--- begin TASK MATERIAL ---
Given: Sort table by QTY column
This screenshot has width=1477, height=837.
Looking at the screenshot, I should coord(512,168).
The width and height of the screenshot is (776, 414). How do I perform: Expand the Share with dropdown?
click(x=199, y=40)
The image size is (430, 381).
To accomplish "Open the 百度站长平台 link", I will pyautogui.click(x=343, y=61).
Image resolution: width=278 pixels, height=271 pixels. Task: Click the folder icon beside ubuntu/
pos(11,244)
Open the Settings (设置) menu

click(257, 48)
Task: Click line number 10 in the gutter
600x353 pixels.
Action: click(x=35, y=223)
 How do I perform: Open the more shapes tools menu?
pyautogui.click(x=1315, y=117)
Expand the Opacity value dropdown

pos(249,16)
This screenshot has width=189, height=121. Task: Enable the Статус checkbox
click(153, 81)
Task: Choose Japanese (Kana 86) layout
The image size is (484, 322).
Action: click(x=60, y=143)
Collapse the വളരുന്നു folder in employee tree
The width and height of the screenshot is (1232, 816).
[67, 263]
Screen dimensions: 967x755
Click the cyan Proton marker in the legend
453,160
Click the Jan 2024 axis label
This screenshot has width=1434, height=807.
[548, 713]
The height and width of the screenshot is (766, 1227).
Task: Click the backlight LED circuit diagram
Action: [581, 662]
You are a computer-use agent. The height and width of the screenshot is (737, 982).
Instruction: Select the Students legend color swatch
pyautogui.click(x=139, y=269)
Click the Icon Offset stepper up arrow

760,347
--- end TASK MATERIAL ---
_DIRECTION_
Put every line of the material above into a numbered list, skipping the blank lines.

_THE ANSWER_
1. Given: Sort table by QTY column
2. This screenshot has width=1477, height=837.
3. Looking at the screenshot, I should coord(512,168).
4. The width and height of the screenshot is (776, 414). How do I perform: Expand the Share with dropdown?
5. click(x=199, y=40)
6. The image size is (430, 381).
7. To accomplish "Open the 百度站长平台 link", I will pyautogui.click(x=343, y=61).
8. Image resolution: width=278 pixels, height=271 pixels. Task: Click the folder icon beside ubuntu/
9. pos(11,244)
10. Open the Settings (设置) menu
11. click(257, 48)
12. Task: Click line number 10 in the gutter
13. 600x353 pixels.
14. Action: click(x=35, y=223)
15.  How do I perform: Open the more shapes tools menu?
16. pyautogui.click(x=1315, y=117)
17. Expand the Opacity value dropdown
18. pos(249,16)
19. This screenshot has width=189, height=121. Task: Enable the Статус checkbox
20. click(153, 81)
21. Task: Choose Japanese (Kana 86) layout
22. The image size is (484, 322).
23. Action: click(x=60, y=143)
24. Collapse the വളരുന്നു folder in employee tree
25. The width and height of the screenshot is (1232, 816).
26. [67, 263]
27. Screen dimensions: 967x755
28. Click the cyan Proton marker in the legend
29. 453,160
30. Click the Jan 2024 axis label
31. This screenshot has width=1434, height=807.
32. [548, 713]
33. The height and width of the screenshot is (766, 1227).
34. Task: Click the backlight LED circuit diagram
35. Action: [581, 662]
36. You are a computer-use agent. The height and width of the screenshot is (737, 982).
37. Instruction: Select the Students legend color swatch
38. pyautogui.click(x=139, y=269)
39. Click the Icon Offset stepper up arrow
40. 760,347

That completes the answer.